Metadata-Version: 2.4
Name: sonata-asr
Version: 0.0.1
Summary: SONATA: SOund and Narrative Advanced Transcription Assistant
Home-page: https://github.com/hwk06023/SONATA
Author: hwk06023
Author-email: hwk06023@github.com
Classifier: Programming Language :: Python :: 3
Classifier: License :: OSI Approved :: GNU General Public License v3 (GPLv3)
Classifier: Operating System :: OS Independent
Requires-Python: >=3.8
Description-Content-Type: text/markdown
License-File: LICENSE
Requires-Dist: numpy>=1.20.0
Requires-Dist: torch>=1.10.0
Requires-Dist: torchaudio>=0.10.0
Requires-Dist: transformers>=4.25.1
Requires-Dist: whisperx>=3.1.0
Requires-Dist: librosa>=0.9.0
Requires-Dist: pydub>=0.25.1
Requires-Dist: scipy>=1.7.0
Requires-Dist: soundfile>=0.10.3
Requires-Dist: tqdm>=4.62.0
Requires-Dist: matplotlib>=3.5.0
Requires-Dist: scikit-learn>=1.0.0
Requires-Dist: huggingface_hub>=0.12.0
Requires-Dist: hf_xet>=0.1.0
Dynamic: author
Dynamic: author-email
Dynamic: classifier
Dynamic: description
Dynamic: description-content-type
Dynamic: home-page
Dynamic: license-file
Dynamic: requires-dist
Dynamic: requires-python
Dynamic: summary

# SONATA

**SOund and Narrative Advanced Transcription Assistant**

SONATA is an advanced Automatic Speech Recognition (ASR) system that captures the symphony of human expression by recognizing and transcribing both verbal content and emotive sounds.

## Features

- High-accuracy speech-to-text transcription
- Recognition of emotive sounds and non-verbal cues
- Support for tags like `<laugh>`, `<sigh>`, `<yawn>`, `<surprise>`, `<inhale>`, `<groan>`, `<cough>`, `<sneeze>`, `<sniffle>`
- Open-source and extensible architecture

## Installation

Install the package from PyPI:

```bash
pip install sonata-asr
```

Or install from source:

```bash
git clone https://github.com/hwk06023/SONATA.git
cd SONATA
pip install -e .
```

## Usage Examples

### Basic Transcription

```python
from sonata import Transcriber

# Initialize the transcriber
transcriber = Transcriber()

# Transcribe an audio file
result = transcriber.transcribe("path/to/audio.wav")
print(result)
```

### Detecting Emotive Sounds

```python
from sonata.core import EmotiveDetector

# Initialize the emotive detector
detector = EmotiveDetector(threshold=0.6)

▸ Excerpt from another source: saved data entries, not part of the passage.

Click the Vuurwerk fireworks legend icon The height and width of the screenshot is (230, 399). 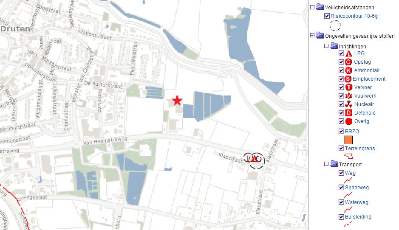tap(348, 96)
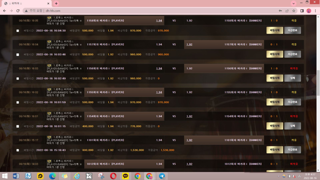Open the saved passwords key icon
This screenshot has height=180, width=320.
[x=280, y=11]
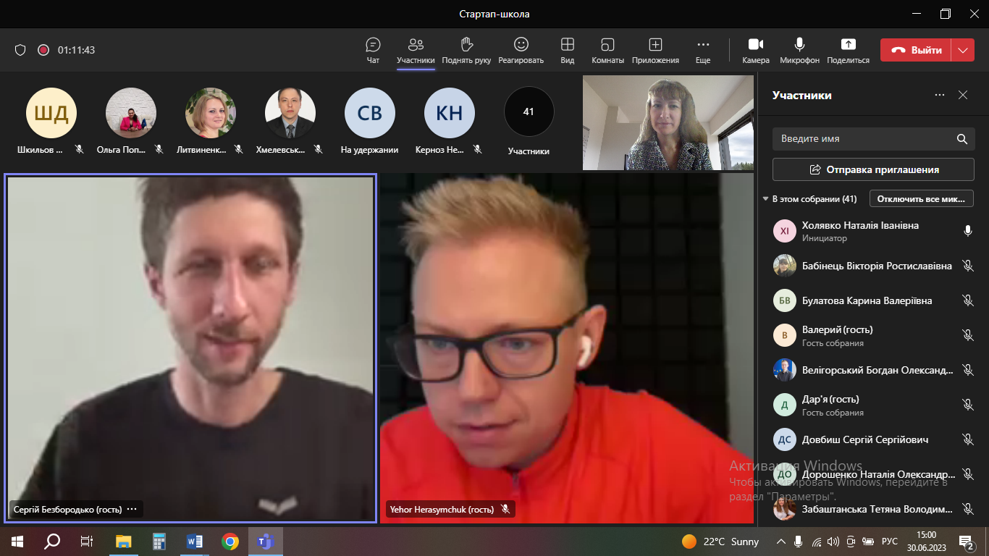Image resolution: width=989 pixels, height=556 pixels.
Task: Click Поделиться (Share) screen icon
Action: coord(848,45)
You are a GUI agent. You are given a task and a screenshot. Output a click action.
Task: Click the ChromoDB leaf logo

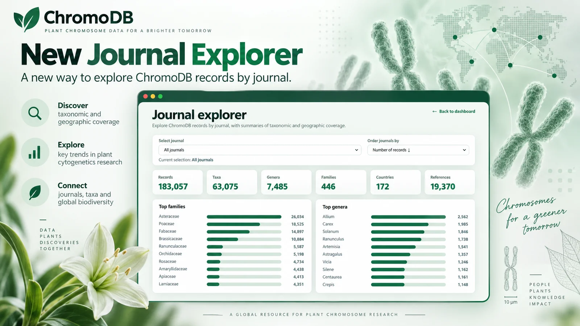tap(26, 19)
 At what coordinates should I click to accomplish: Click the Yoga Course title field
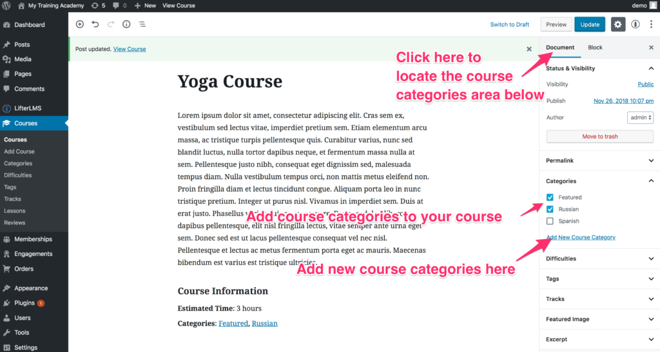pos(230,82)
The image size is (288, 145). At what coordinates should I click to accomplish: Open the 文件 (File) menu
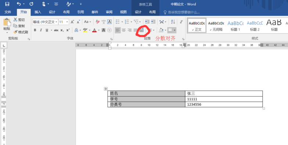[8, 12]
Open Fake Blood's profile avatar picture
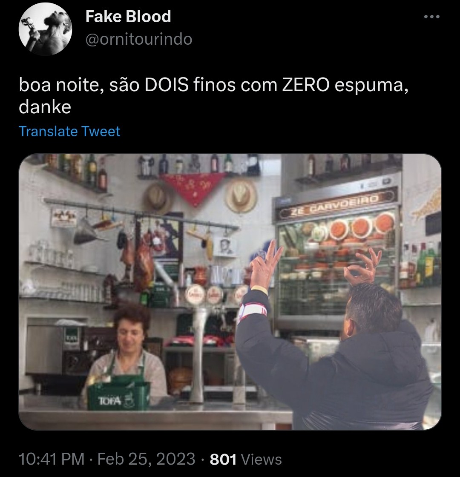Viewport: 460px width, 477px height. 45,29
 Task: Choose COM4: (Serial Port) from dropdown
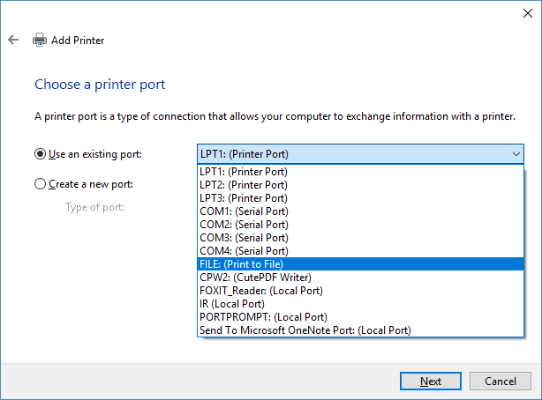pos(244,251)
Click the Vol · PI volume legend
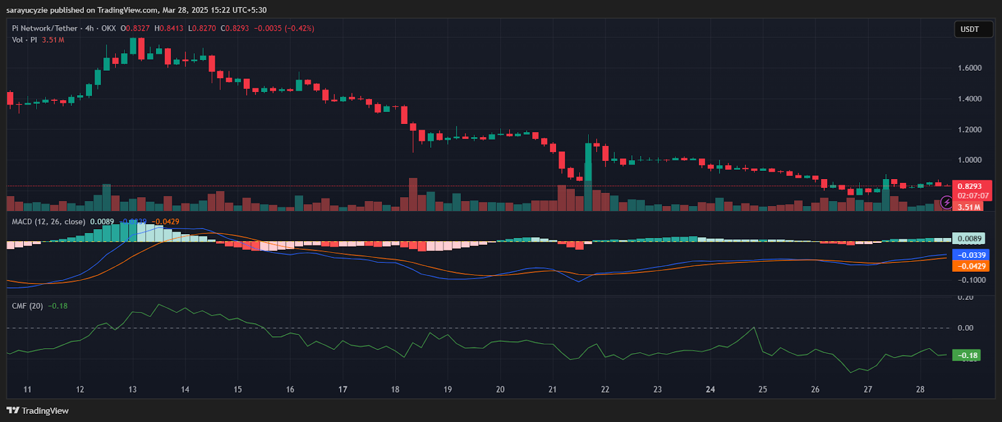 click(x=24, y=39)
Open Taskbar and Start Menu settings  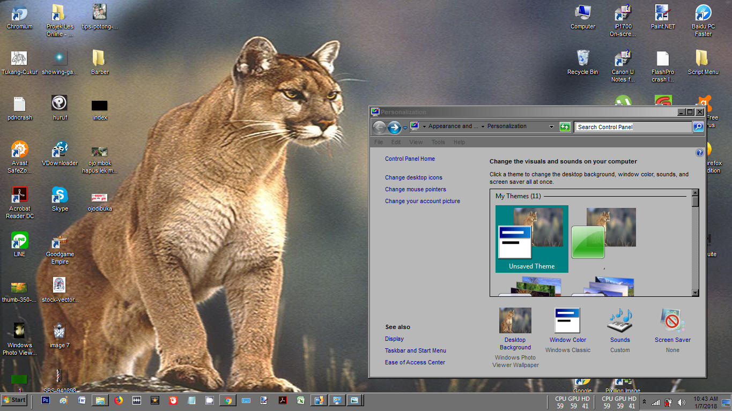click(x=416, y=350)
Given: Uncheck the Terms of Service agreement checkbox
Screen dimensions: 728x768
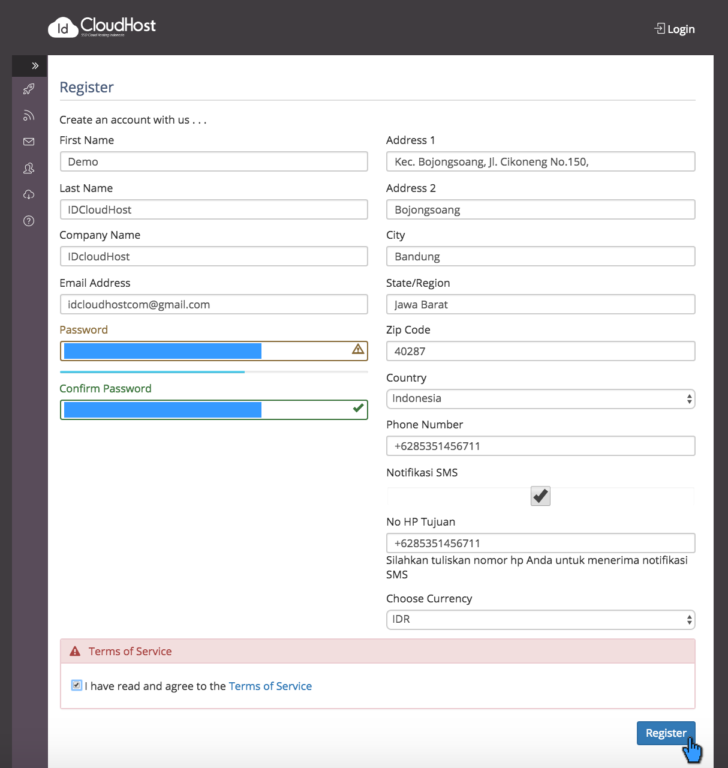Looking at the screenshot, I should pos(76,685).
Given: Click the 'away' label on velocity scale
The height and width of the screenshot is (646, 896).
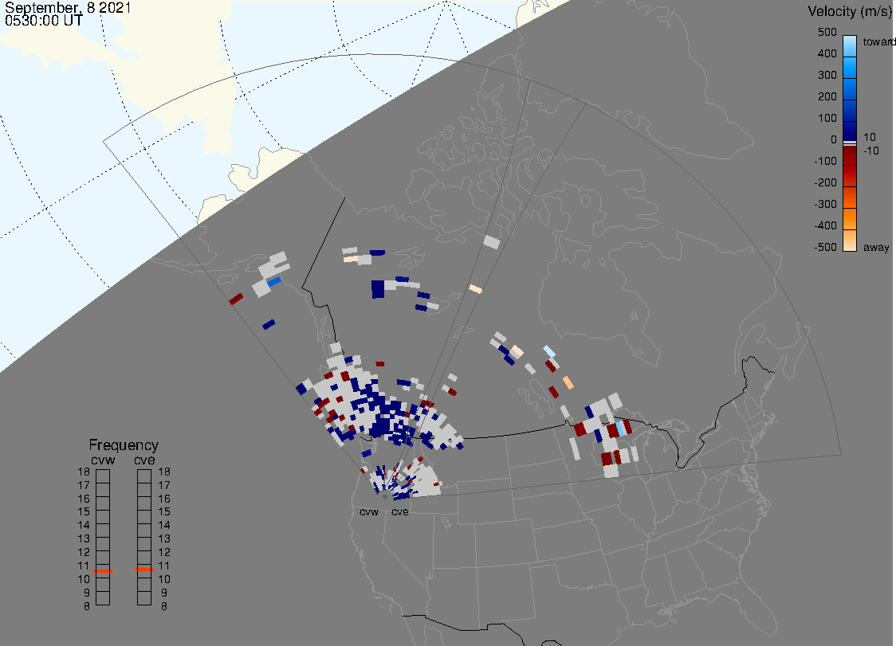Looking at the screenshot, I should coord(876,248).
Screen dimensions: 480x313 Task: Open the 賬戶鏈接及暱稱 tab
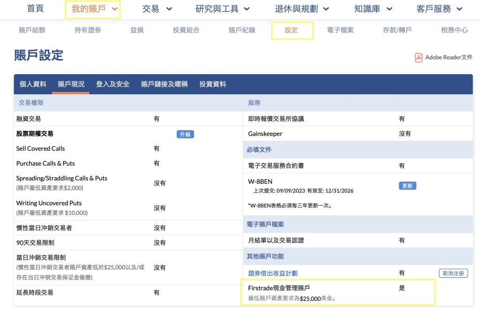164,84
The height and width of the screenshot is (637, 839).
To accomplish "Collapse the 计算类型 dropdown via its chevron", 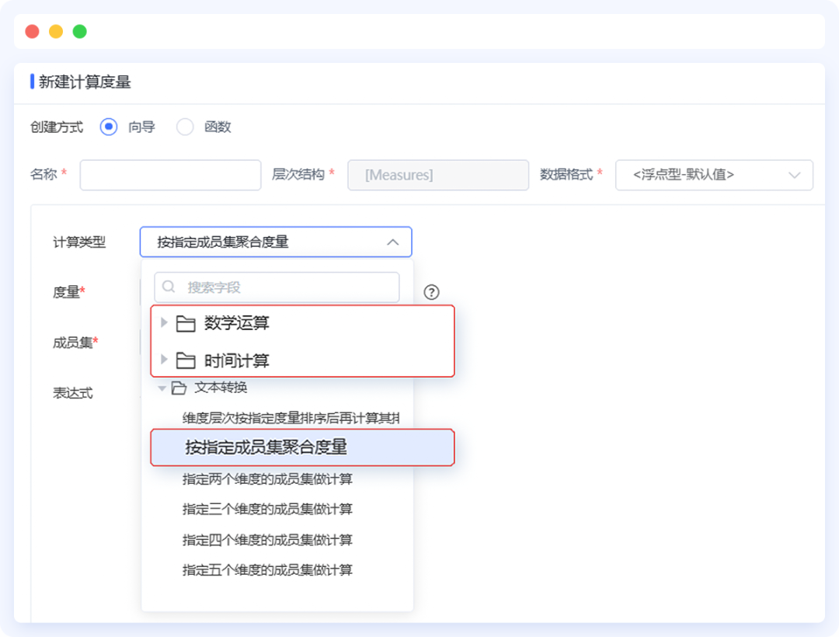I will (393, 242).
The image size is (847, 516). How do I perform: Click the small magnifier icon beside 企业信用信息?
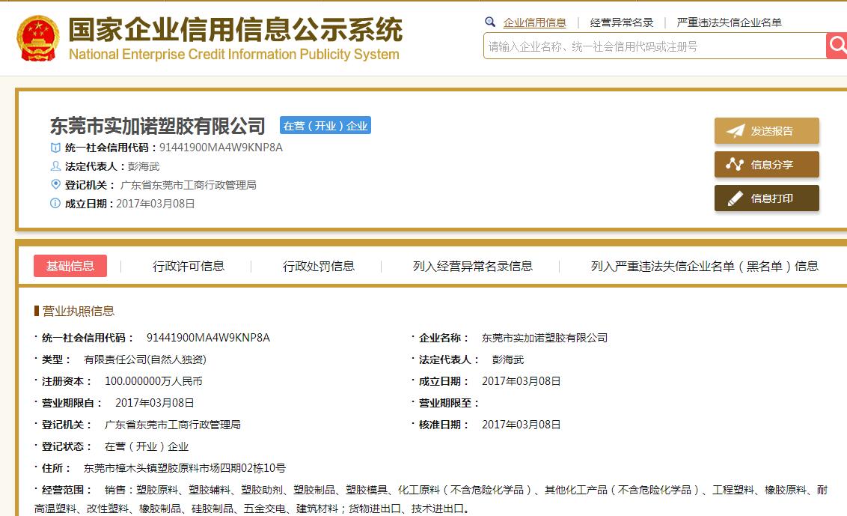coord(490,22)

# Detect emotive events in an audio file
events = detector.detect_events("path/to/audio.wav")

# Print the detected events
for event in events:
    print(f"{event.type}: {event.start_time:.2f}s - {event.end_time:.2f}s (confidence: {event.confidence:.2f})")
```

### Full Pipeline

```python
from sonata import Sonata

# Initialize SONATA with default settings
sonata = Sonata()

# Process audio file - transcribes speech and detects emotive sounds
result = sonata.process("path/to/audio.wav")

# Print the text with emotive tags
print(result.text_with_tags)

# Save the result
sonata.save_output(result, "output.json")
```

## Command Line Interface

SONATA also provides a CLI for quick transcription:

```bash
# Basic usage
sonata-asr path/to/audio.wav

# Save output to specific file
sonata-asr path/to/audio.wav --output result.json

# Set threshold for emotive detection
sonata-asr path/to/audio.wav --threshold 0.7
```

## Contributing

Contributions are welcome! Please feel free to submit a Pull Request.

## License

This project is licensed under the GNU General Public License v3.0 - see the [LICENSE](LICENSE) file for details. This license ensures that derivative works must also be open source and use the same license.